To be fair, I’ve never actually seen “Teen Mom” or “Jersey Shore,” and I haven’t seen a minute of “The Bachelor” in years. However, nothing I’ve heard or read about these (and many other) shows sounds remotely appealing. A cantankerous genius who spent 18 months in a barn avoiding the plague and changing the face of science? You have my attention.
2) “Seaquest DSV”
Sure, it’s easy to love “Star (fillintheblank)” or “Lord of the Rings,” but I know of other nerds who won’t even dare to touch “Seaquest.” My friend A and I were so obsessed with the show that we spent a lot of our down time composing storylines in which we could insert ourselves. I was horrified when I first saw the episode that dare reveal “my” storyline without me. To this day, I still think Ted Raimi is neat.

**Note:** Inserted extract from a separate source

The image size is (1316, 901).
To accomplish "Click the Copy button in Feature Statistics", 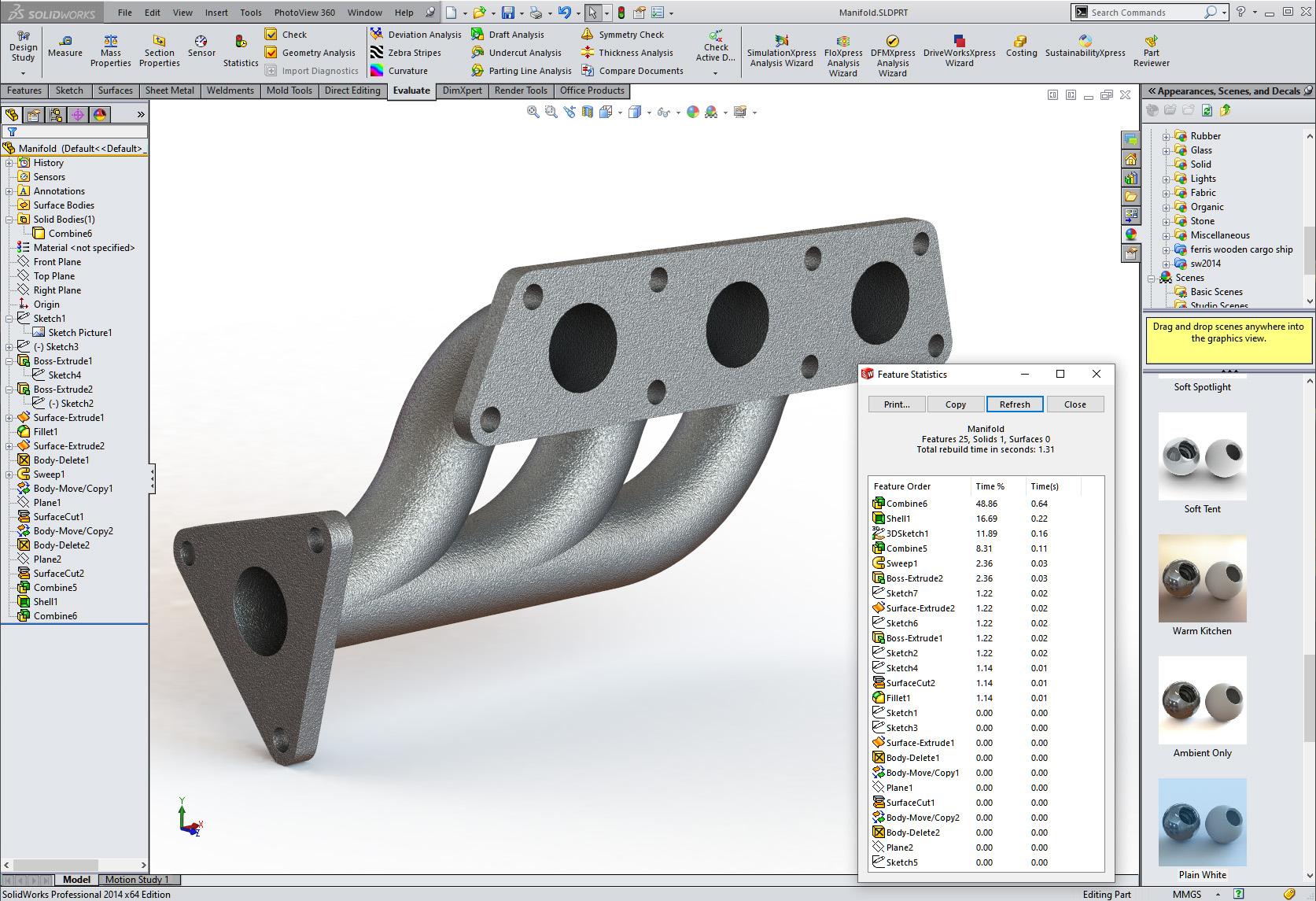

3) I can quote “Mystery Science Theater 3000” like nobody’s business
There are days when I eat, sleep, and breathe this 90s Midwest puppet show. And I’m a howitzer of quotations. Remember, kids: the good die first. (Most people are morally ambiguous, which explains our random dying patterns.)
4) I had not one but two birthday parties with a “Mystery Science” theme
The first one, “Sweet Sixteen Down in Deep 13,” was lame. Two years later I dressed as Pearl Forrester and all was smashing.
5) I once dressed as Spock for Halloween
6) I recycled my Spock ears for a theatrical showing of “Star Wars: The Empire Strikes Back”
I painted my ears green, and rubbed glitter gel on them to represent the Force.
Once upon a time, I could identify and name dozens of dinosaurs. I admit to being rusty on that now, but I’m still irked whenever I see or hear “brontosaurus.” (For the love of Pete, there’s no such thing as a brontosaurus!) And I geek in museums that have fossil displays. I need a bib when I visit the National Museum of Natural History.
8) The classic nerd wardrobe
Glasses and braces. I had ‘em. I also wore Winnie-the-Pooh shirts with great frequency. This does not represent nerdiness directly, but if you think that Pooh shirts = a lack of willingness to let childhood go = social awkwardness, then yeah, the t-shirts are nerdy.
9) I correct things I perceive to be incorrect
For one drama club performance, I played a snotty know-it-all kid who debunked a magician’s illusion. It was a creative work of nonfiction. I’m obnoxious in my (often unrealized) attempts to make the world factually sound. Because evidently, I think I know everything. (For the love of Pete, there’s no such thing as a brontosaurus!)
10) I make lists. Lots of ‘em
I’m capable of improvising. With effort, I’m capable of going with the flow. But my world is best contained in the most anal-retentive of ways. I can make a list about most anything. Sorting everything into pleasing compartments—such as lists—is an obsession. And what is nerdiness without a little obsession—be it a tv show, a branch of history, or a wardrobe?